This is an archived article that was published on sltrib.com in 2011, and information in the article may be outdated. It is provided only for personal research purposes and may not be reprinted.

Ears in the conservative Utah Legislature perk up whenever a proposal is defined as positive for economic development. Legislators favor low corporate taxes because a business-friendly tax structure attracts companies looking for new locations. They believe lots of roads and better infrastructure will encourage businesses to expand.

But they are overlooking what has become one of the biggest, if not the biggest lure for businesses: a well-educated workforce. Utah business leaders agree that quality education is at least as important to economic development as low taxes and roads.
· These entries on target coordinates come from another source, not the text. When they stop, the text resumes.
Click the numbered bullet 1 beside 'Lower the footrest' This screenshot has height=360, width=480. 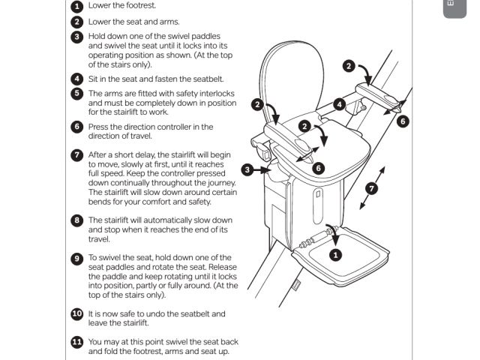point(76,6)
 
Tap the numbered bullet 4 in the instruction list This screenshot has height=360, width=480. point(76,79)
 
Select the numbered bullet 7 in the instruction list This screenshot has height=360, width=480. point(76,155)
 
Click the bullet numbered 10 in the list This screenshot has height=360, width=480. point(76,314)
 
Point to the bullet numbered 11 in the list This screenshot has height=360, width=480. point(76,342)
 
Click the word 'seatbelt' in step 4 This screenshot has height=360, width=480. point(208,79)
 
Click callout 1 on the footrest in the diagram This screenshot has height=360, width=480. point(335,255)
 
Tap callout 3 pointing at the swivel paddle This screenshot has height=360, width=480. point(248,170)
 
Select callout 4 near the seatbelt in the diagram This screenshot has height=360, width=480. point(339,105)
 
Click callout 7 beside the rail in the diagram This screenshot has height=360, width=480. point(372,188)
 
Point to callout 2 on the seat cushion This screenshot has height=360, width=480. point(304,127)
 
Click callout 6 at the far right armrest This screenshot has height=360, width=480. point(403,122)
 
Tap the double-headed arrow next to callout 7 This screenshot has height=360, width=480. point(372,188)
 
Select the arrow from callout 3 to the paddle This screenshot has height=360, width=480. point(261,170)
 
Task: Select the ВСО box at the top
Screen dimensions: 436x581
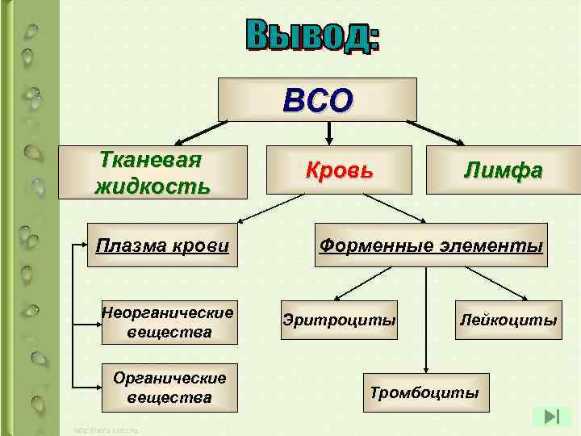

The Salt Lake Chamber calls education the gold standard for economic success.

A nationwide study by two researchers at Georgetown University Center on Education and the Workforce predicts that the jobs Utah can attract in the coming decade will require that 66 percent of adult Utahns hold college degrees or certificates. Of the 1.6 million projected Utah jobs, only about one-fourth will be filled by high school graduates, while the bulk will be available only to those with associate, bachelor's, or graduate degrees, according to the Georgetown study.

Only about half the Utah workforce currently holds such degrees, and Utah's rate of college completion has dropped precipitously.

More than a third of high school graduates are not ready for university-level work, and secondary-school graduation rates and test scores, especially among the growing minority population, are decreasing. Despite spending the least per student, Utah used its pre-recession surpluses on tax cuts that hurt schools.

Clearly, Utah policy makers need to define and fund a plan to turn those statistics around. But, unfortunately, many of Utah's conservative lawmakers don't see education as an economic-development tool; instead, they see it as a necessary evil, a suspicious entity that they can't totally control, although they keep trying. Public schools are seen as promoting socialism, with all that talk about evolution and sex education and infiltration by teacher unions.

While they waste time accusing schools of promoting liberalism, legislators perennially threaten education's already bare-bones budget. Now they are talking about cutting education for the third straight year.

Utah stands at a crossroads. The future of the Beehive State hinges on elected officials finally grasping that public schools — kindergarten through college — need their strong support to produce a well-educated workforce capable of stepping into the jobs of the future.